Blackbam
Blackbam

Reputation: 19396

HTTP RESTful Webservice Logout: Which is correct or better practice - POST or DELETE?

As stated by the accepted answer in Which HTTP method should Login and Logout Actions use in a "RESTful" setup it is recommendable to use HTTP POST (= create) for a login in a RESTful webservice (e.g. /webservice/login/). POST is neither idempotent nor safe (http://restcookbook.com/HTTP%20Methods/idempotency/).

However how about a logout (e.g. /webservice/logout/). Shall I use POST or DELETE?

DELETE is idempotent - no matter if a session (or whatever) exists on the server or not it is deleted and the answer from the webserver is some OK without any further contents. This feels somehow natural to me.

POST is not idempotent and some posters on similar questions recommend POST for a REST logout.
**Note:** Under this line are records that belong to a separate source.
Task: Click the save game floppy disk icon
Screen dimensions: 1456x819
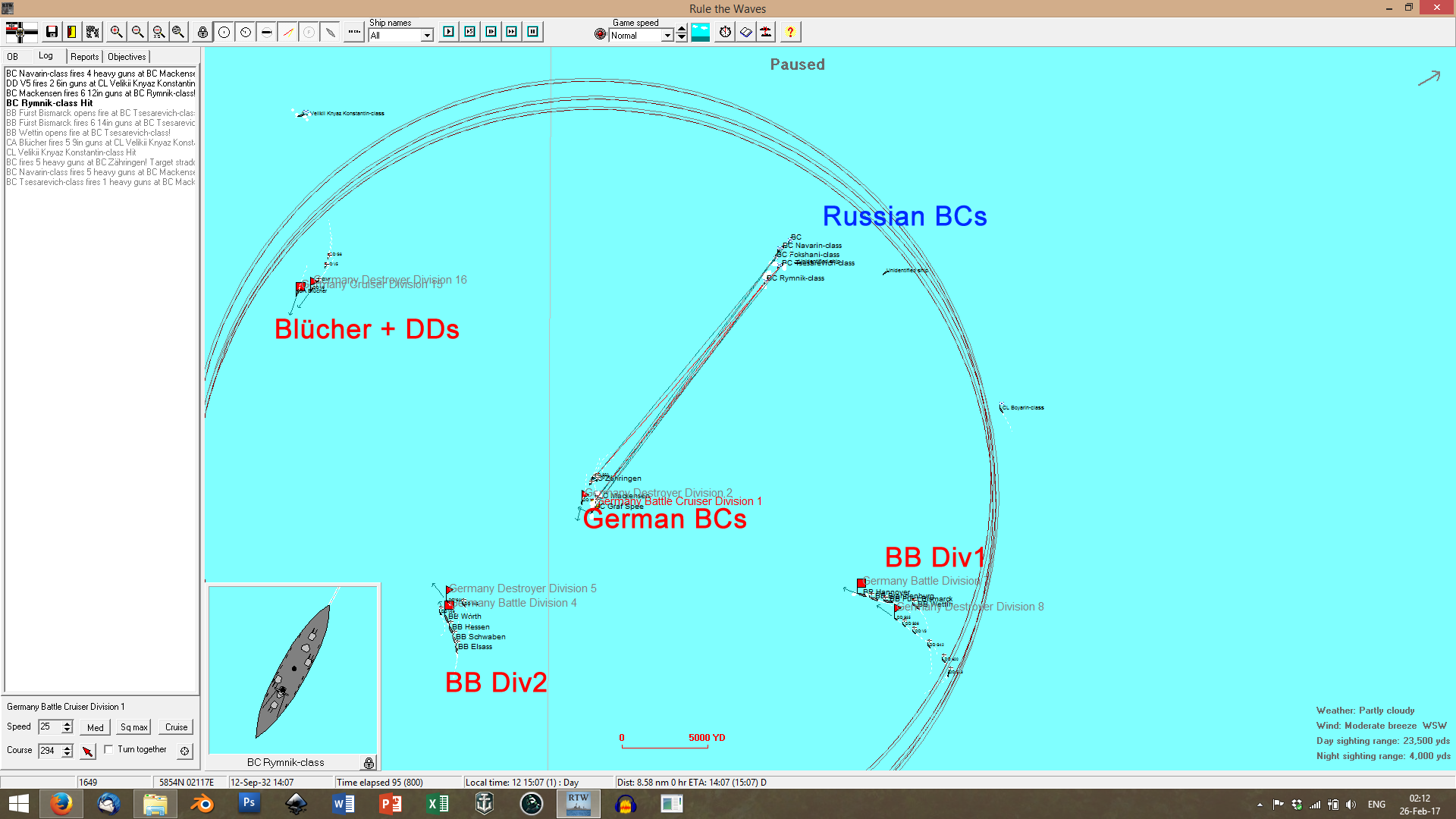Action: click(52, 32)
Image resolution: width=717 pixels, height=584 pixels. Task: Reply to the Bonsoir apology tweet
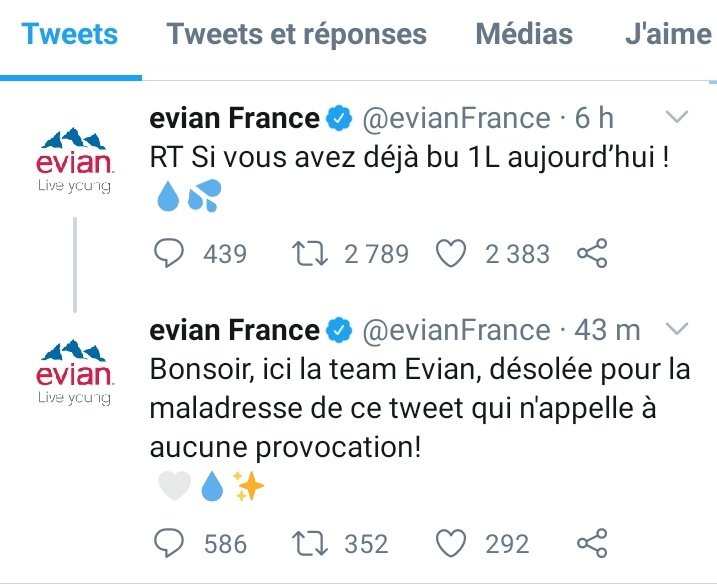170,543
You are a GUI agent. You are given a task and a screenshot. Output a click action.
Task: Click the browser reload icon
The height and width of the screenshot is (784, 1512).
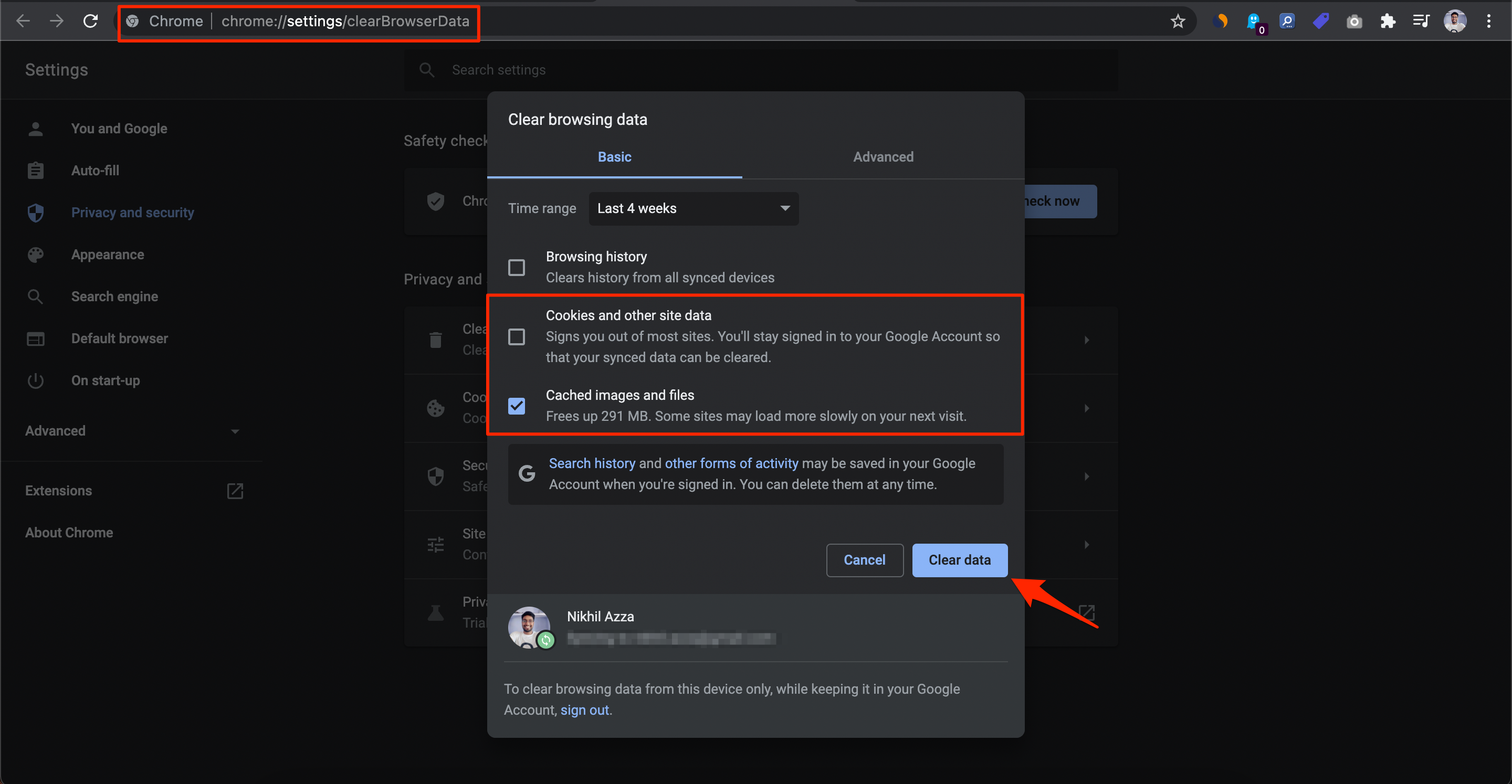pos(90,21)
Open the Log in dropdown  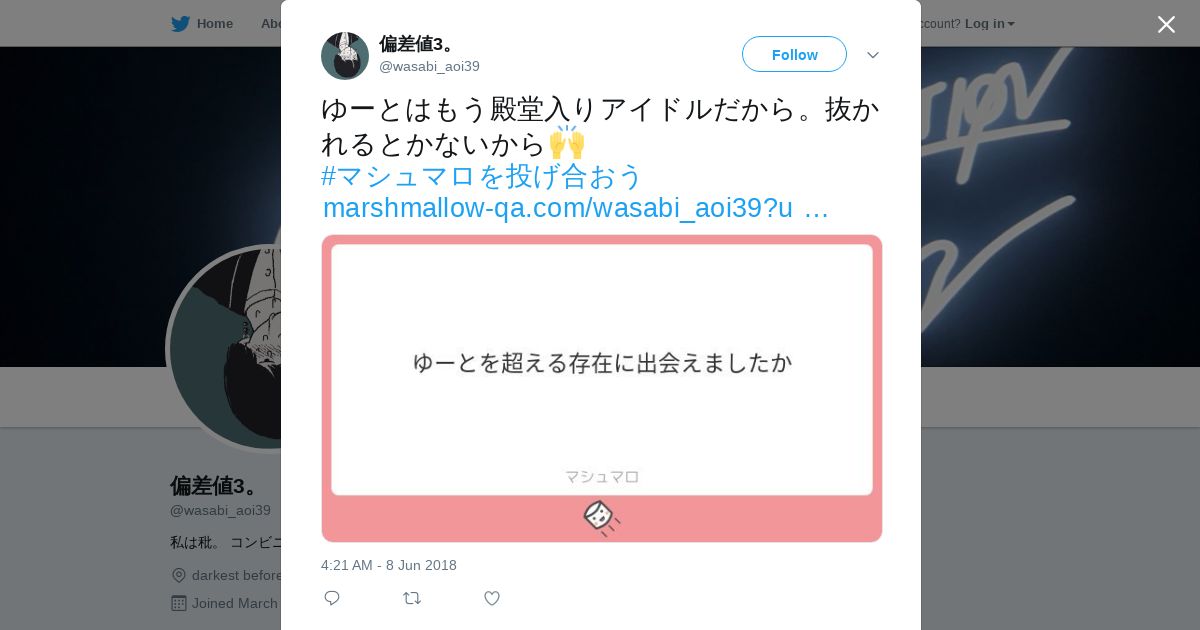coord(989,23)
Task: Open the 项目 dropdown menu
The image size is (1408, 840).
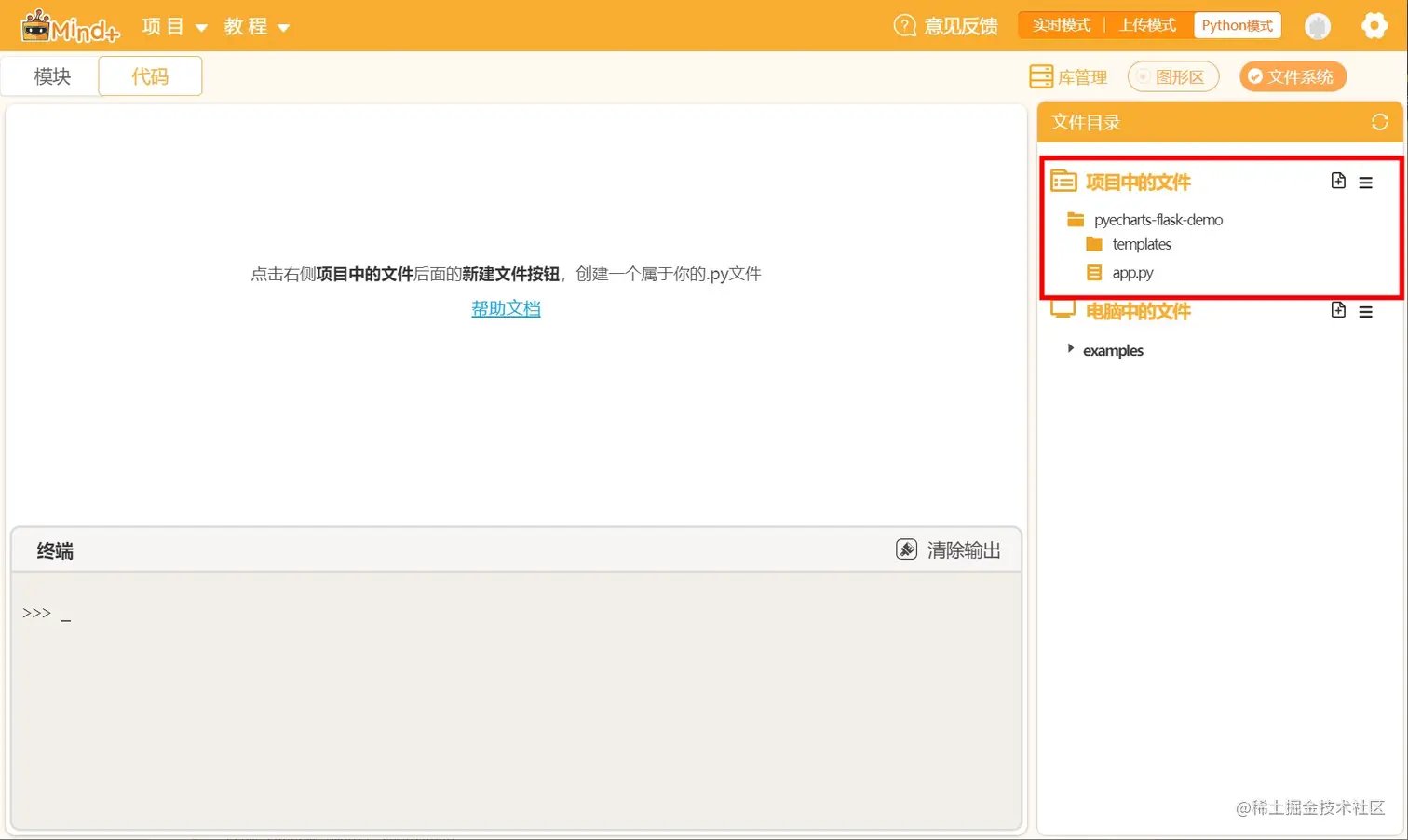Action: point(173,25)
I can think of two possible reasons:

  1. if the session does not exist the server may return a 404 - an successful answer otherwise (two kinds of answer)
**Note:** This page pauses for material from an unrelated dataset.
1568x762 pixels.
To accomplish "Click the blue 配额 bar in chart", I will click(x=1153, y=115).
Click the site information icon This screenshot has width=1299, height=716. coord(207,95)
  2. a logout may trigger e.g. a database update containing logout information for a user etc. and therefore a logout operation would not be idempotent

So which HTTP Method would be better for a logout - POST or DELETE?

Upvotes: 3

Views: 6331

Answers (1)

Evert
Evert

Reputation: 99736

Generally your webserver should neither have a session or a logout feature. A REST service should be stateless and authentication information sent along with every request.
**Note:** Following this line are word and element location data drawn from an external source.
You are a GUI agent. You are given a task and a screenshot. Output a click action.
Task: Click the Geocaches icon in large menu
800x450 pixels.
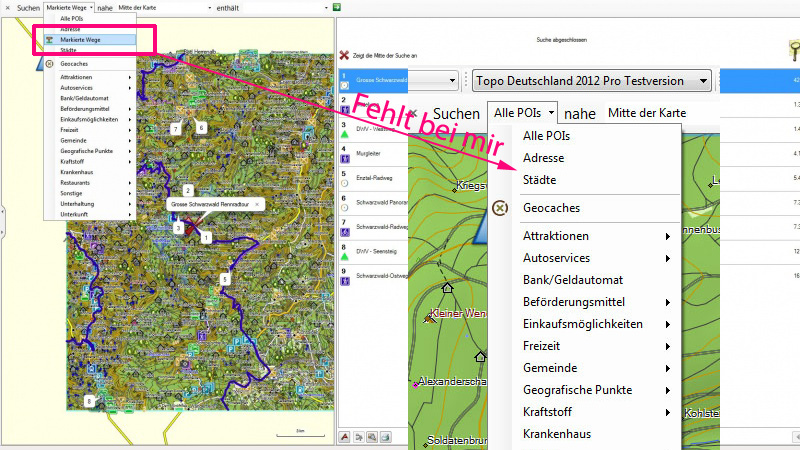(500, 208)
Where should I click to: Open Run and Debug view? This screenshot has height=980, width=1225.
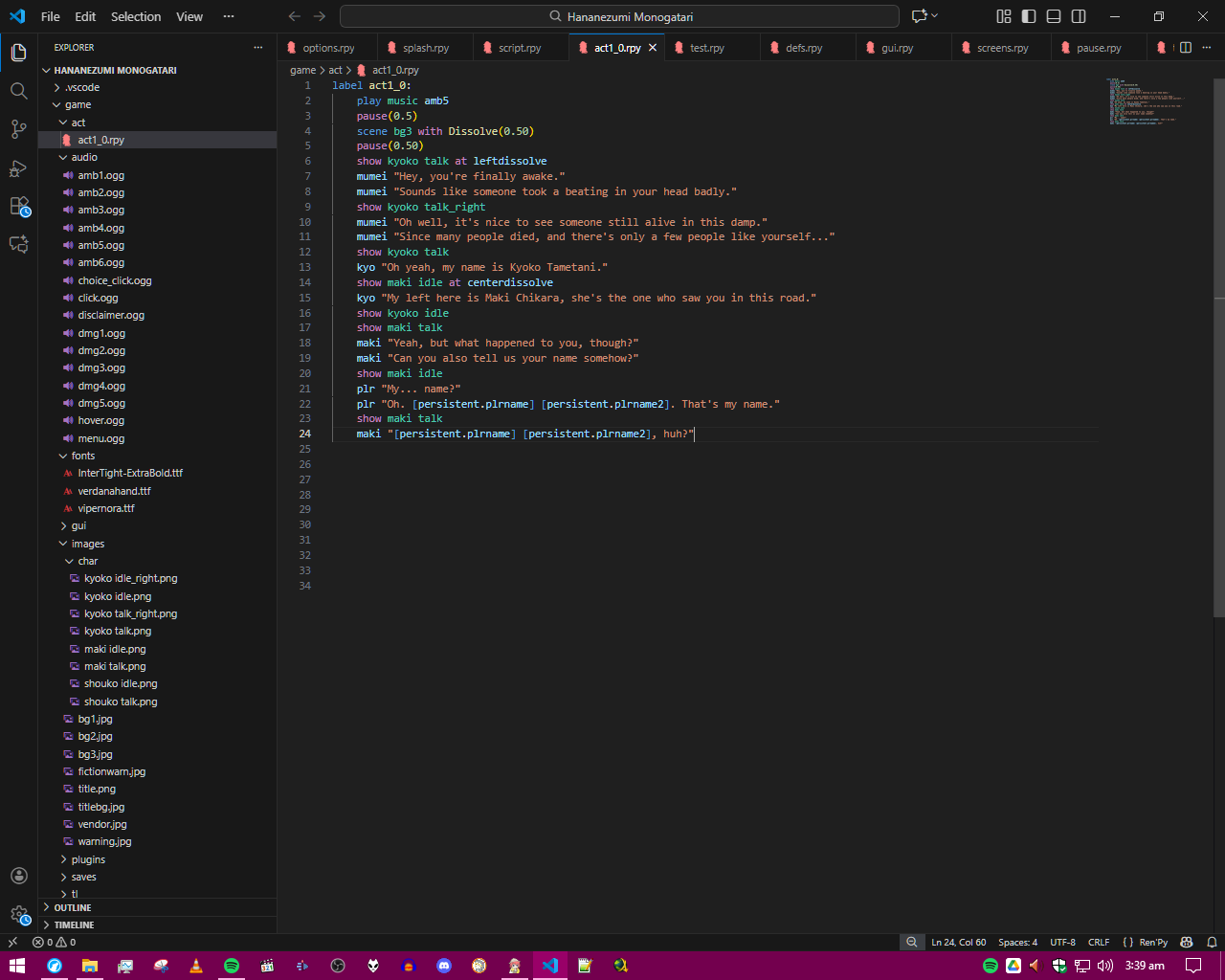pyautogui.click(x=18, y=168)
However, if you are authenticating the user with some token, and you want to explicitly tell the server to expire the token, and you want to express this in a RESTful manner, it would make sense to me that:

  • Your tokens are represented in urls like /sessions/[id]
  • You issue a DELETE on that url

It does not make sense to me that you have a url like /webservice/logout/ that you delete.

Issuing a POST request with some information to issue a 'logout' action is a sensible HTTP API design approach, but it's not REST.